My cariole led the way, the others of my party following close in the rear. Some forty minutes after we had started, the dogs being thoroughly warm at their work, we heard a yelp far behind us. Cline whispered to me, ” Monkman’s passing’ them ;” and during each succeeding five minutes yelp after yelp announced that the other trains were being passed, until in little more than an hour from our start I heard Monkman’s wellknown voice close behind me. Without speaking a word he and the cariole he was driving passed mine. A thrill of excitement ran through me when I felt the warm breath of his powerful dogs beat upon my face, as the noble creatures swiftly trotted past. Neither dogs nor men, nor the muffled-up inmates of the carioles made any sign. One after the other Mr. Seymour, Lord Cavendish, and Mr. Ashley, flitted noiselessly by. Cline whispered again, “They’ll make a good road, my dogs will not be far behind.” It is impossible to describe the feelings which this rapid, silent, gliding through those vast pine forests inspired. Morning dawned slowly, but the gloom of the forest seemed to grow more intense as I occasionally caught glimpses of the brightening sky above. The sun rose without a cloud, gilding the tops of tall trees with an indescribable lustre, beautifully reflected by the snow wherever the golden light penetrated. After a run of twenty-six miles Cline came up with Monkman a few minutes after he had stopped for dinner. Mr. Dickinson followed close behind me, and in another hour both parties were together again. The next run was to bring us to Crow Wing, between nineteen and twenty miles distant. Starting in the order in which we arrived at the camping ground, we hurried at a rapid gallop down the Mississippi slope; and here the race began in earnest. The road was in excellent condition, the day bright and cold, the dogs eager and hungry, and the men and travelers in good condition and in excellent spirits. After a splendid gallop of twenty miles we entered Crow Wing in the following order and close together :—Lord Cavendish first, Mr. Seymour second, Mr. Hind third, Hon. Mr. Ashley fourth, Mr. Dickinson fifth, Mr. Fleming sixth, the rest nowhere.

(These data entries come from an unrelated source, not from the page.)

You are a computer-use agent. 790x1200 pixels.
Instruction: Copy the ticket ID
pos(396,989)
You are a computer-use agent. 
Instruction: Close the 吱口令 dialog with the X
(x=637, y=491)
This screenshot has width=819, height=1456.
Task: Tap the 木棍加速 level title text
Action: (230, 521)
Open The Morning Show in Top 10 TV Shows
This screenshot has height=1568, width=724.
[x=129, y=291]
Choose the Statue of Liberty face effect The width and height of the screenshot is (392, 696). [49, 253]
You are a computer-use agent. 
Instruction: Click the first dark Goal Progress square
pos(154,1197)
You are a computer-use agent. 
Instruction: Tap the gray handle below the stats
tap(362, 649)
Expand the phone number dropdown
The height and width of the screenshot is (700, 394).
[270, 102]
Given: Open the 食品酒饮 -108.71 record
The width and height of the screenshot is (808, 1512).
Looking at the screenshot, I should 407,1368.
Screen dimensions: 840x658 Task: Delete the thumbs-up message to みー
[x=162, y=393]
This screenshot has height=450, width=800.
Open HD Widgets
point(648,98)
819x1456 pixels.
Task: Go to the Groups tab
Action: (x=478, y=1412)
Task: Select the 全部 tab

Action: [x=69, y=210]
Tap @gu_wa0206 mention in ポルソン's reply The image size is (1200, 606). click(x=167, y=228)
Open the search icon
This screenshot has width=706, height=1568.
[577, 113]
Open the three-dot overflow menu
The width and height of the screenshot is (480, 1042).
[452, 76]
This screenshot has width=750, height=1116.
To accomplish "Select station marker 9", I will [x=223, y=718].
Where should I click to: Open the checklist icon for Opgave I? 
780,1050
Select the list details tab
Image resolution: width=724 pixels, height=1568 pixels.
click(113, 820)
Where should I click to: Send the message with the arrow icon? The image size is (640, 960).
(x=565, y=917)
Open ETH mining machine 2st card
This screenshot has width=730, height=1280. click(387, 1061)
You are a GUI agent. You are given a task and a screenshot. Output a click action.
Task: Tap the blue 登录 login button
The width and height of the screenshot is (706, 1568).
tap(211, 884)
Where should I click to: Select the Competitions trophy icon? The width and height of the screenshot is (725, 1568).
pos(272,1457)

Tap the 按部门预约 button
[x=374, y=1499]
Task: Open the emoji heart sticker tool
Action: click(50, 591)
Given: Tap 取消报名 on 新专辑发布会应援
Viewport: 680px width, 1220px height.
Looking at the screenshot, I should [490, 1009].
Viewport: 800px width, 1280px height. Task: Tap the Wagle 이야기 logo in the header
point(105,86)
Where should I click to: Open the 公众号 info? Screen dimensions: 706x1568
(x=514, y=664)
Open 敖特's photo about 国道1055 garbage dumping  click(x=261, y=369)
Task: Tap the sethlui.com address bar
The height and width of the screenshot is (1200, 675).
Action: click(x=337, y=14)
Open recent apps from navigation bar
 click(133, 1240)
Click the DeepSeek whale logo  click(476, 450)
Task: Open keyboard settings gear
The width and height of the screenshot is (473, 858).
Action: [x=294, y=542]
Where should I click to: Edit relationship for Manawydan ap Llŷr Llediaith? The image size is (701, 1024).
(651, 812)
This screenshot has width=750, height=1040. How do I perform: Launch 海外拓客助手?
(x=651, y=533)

Page 117 Indian Wealth-The Dog

Next to the horse, the dog is the Prairie Indian’s most valuable friend. The dog is the great stand-by of the squaws, who have to attend to all the duties of the camp, the men employing themselves solely in hunting and fighting. The dogs drag on poles the camp furniture, the provisions, the little children, and all the valuables of the family. It is a very amusing sight to witness several hundred dogs solemnly engaged in moving a large camp. They look wistfully at passers-by, and take advantage of the least want of attention on the part of their mistresses to lie down, or snarl and snap at their companions in the work. They nevertheless obey the word of command with alacrity and willingness if not fatigued.The midnight howl of three or four hundred dogs is an awful and appalling sound. It rises suddenly from a low prolonged whine to a deep melancholy howl, caught up again and again to the distraction of tired travelers anxious to take rest in sleep. When any great event takes place, a dog feast is proclaimed, and it is sufficiently disgusting to see the men handle and feel the unfortunate animals as if they were sheep, with a view to select the fattest, so powerful are early habits and associations in directing our feelings and tastes. Although some of the Indian dogs we saw among the Crees of the Sandy Hills are large and ferocious looking animals, we never found them vicious or inclined to attack us ; they were always deterred from approaching by the sight of a stick or a feint at picking up a stone.